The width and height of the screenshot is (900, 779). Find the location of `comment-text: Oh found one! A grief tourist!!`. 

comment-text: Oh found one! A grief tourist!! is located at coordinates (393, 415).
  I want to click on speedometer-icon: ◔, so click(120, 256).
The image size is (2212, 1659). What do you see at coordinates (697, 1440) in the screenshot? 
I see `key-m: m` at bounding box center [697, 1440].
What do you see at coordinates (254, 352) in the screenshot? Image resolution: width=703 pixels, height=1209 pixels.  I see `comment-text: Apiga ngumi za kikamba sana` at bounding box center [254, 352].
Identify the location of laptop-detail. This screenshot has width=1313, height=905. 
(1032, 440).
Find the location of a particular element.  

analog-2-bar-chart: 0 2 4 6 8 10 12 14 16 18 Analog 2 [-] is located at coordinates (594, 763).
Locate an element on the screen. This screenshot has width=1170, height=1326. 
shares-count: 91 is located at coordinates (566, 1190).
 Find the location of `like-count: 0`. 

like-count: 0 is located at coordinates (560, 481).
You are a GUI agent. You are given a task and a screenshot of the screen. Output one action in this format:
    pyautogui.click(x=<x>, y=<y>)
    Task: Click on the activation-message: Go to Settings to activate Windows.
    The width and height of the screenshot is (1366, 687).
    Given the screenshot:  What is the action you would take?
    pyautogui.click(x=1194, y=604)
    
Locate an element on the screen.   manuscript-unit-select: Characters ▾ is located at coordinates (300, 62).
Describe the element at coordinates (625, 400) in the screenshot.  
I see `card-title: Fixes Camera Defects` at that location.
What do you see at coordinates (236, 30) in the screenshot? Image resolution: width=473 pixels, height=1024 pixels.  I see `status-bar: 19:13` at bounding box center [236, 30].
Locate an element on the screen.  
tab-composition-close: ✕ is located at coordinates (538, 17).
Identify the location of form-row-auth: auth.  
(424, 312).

▶ _WHAT THE TASK REQUIRES_
Reproduce the entries above verbatim, starting with the line containing "Identify the location of laptop-detail." and ending with the line containing "like-count: 0 is", both included.

▶ _YOUR SOLUTION_
Identify the location of laptop-detail. This screenshot has width=1313, height=905. 
(1032, 440).
Find the location of a particular element.  

analog-2-bar-chart: 0 2 4 6 8 10 12 14 16 18 Analog 2 [-] is located at coordinates (594, 763).
Locate an element on the screen. This screenshot has width=1170, height=1326. 
shares-count: 91 is located at coordinates (566, 1190).
 Find the location of `like-count: 0`. 

like-count: 0 is located at coordinates (560, 481).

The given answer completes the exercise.